Cliff Hagan’s basketball story is woven into the fabric of the sport’s mid-century rise. At the University of Kentucky under Adolph Rupp, he was part of the legendary ‘Fiddlin’ Five’ that won the 1951 NCAA title, though his college career was interrupted by military service. When he finally reached the NBA with the St. Louis Hawks, his 6-foot-4 frame belied a potent inside game, defined by a sweeping, almost artistic hook shot. Alongside Bob Pettit, Hagan formed a devastating one-two punch, leading the Hawks to the 1958 NBA championship over the Boston Celtics, a monumental upset. His career refused to be confined by tradition; after a decade as an NBA All-Star, he jumped to the new American Basketball Association, serving as a player-coach for the Dallas Chaparrals and making an All-Star team there, too. Hagan’s legacy is that of a versatile winner, a player whose skill and competitive fire made him essential to a title team and a pioneering figure in two leagues.
1928–1945
Born between the Depression and the end of WWII. Too young to fight, old enough to remember. They became the conformist middle managers of the 1950s — and the civil rights leaders who quietly dismantled Jim Crow.

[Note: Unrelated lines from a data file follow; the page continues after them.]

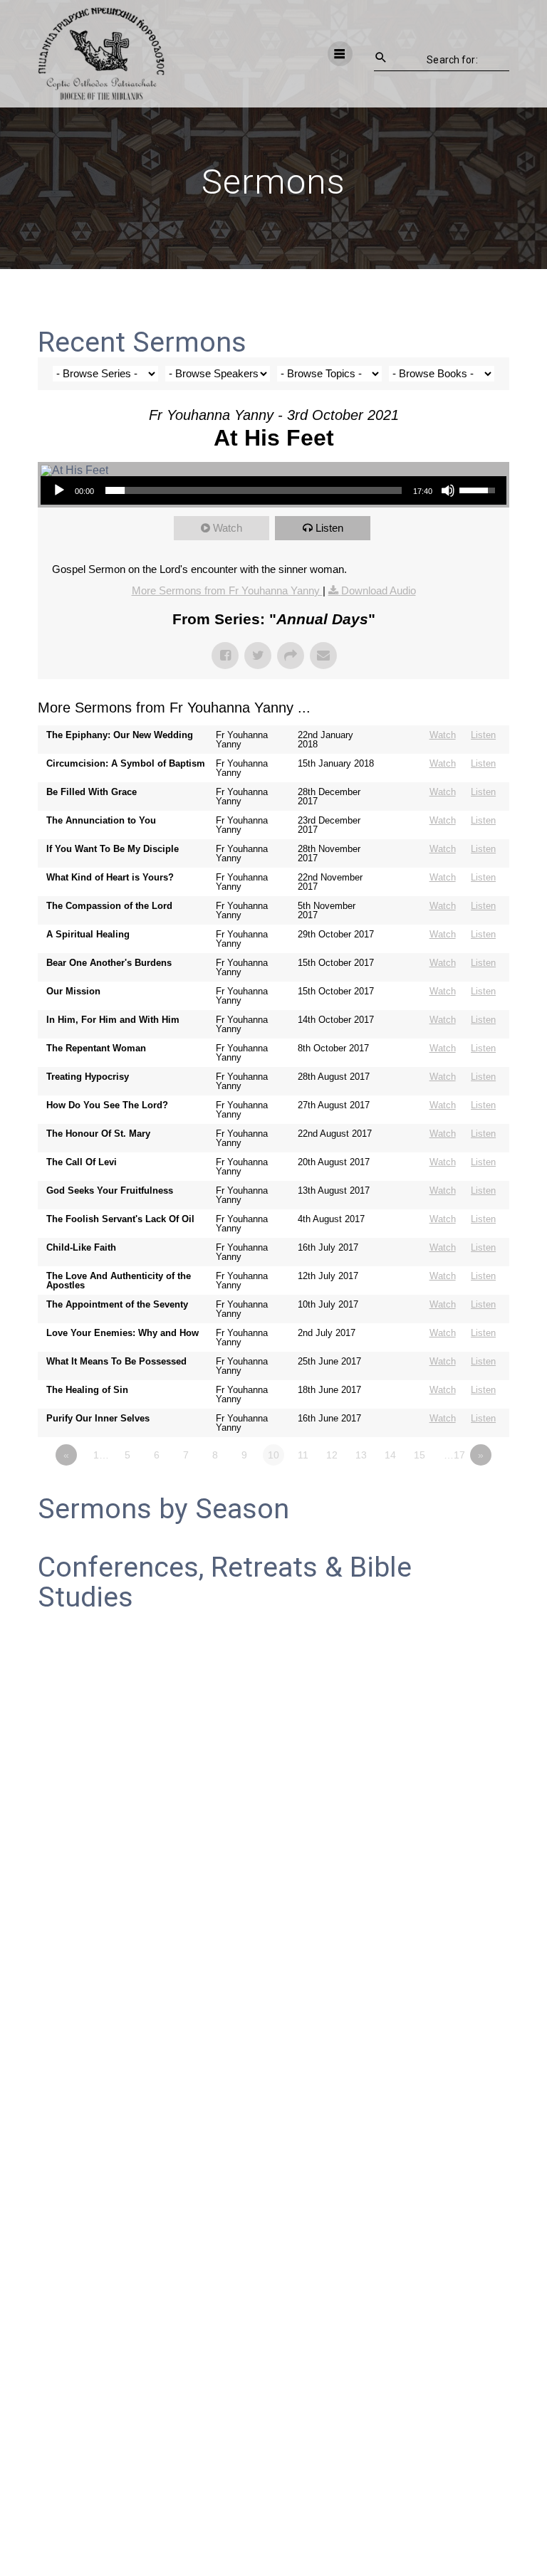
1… (101, 1455)
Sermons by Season (163, 1509)
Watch (227, 528)
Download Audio (378, 590)
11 (303, 1455)
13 (361, 1455)
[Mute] (448, 490)
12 (332, 1455)
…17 (454, 1455)
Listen (329, 528)
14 (390, 1455)
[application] (273, 490)
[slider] (253, 490)
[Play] (59, 490)
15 (419, 1455)
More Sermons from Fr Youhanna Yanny (227, 590)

Cliff was born in 1931, placing them squarely in The Silent Generation. The events that shaped this generation — world wars, depression, and rapid industrialization — shaped the world they entered and the choices available to them.
The biggest hits of 1931
#1 Movie
Frankenstein
Best Picture
Cimarron
The world at every milestone
The Empire State Building opens as the world's tallest
Jesse Owens wins four golds at the Berlin Olympics
D-Day: Allied forces land at Normandy
India gains independence; the Dead Sea Scrolls found
NATO founded; Mao proclaims the People's Republic of China
Queen Elizabeth II ascends the throne
Yuri Gagarin becomes the first human in space
Voting age lowered to 18 in the US
MTV launches; first Space Shuttle flight; AIDS identified
Soviet Union dissolves; World Wide Web goes public
September 11 attacks transform the world
Osama bin Laden killed; Arab Spring sweeps the Middle East
His nickname was 'Li’l Abner', after the muscular comic strip character.
He played his entire 10-year NBA career for one franchise, the St. Louis Hawks.
His jersey number (6) is retired by the Dallas Mavericks, honoring his time with the Chaparrals.
He was inducted into the Naismith Memorial Basketball Hall of Fame in 1978.
“I perfected the hook shot because it couldn't be blocked.”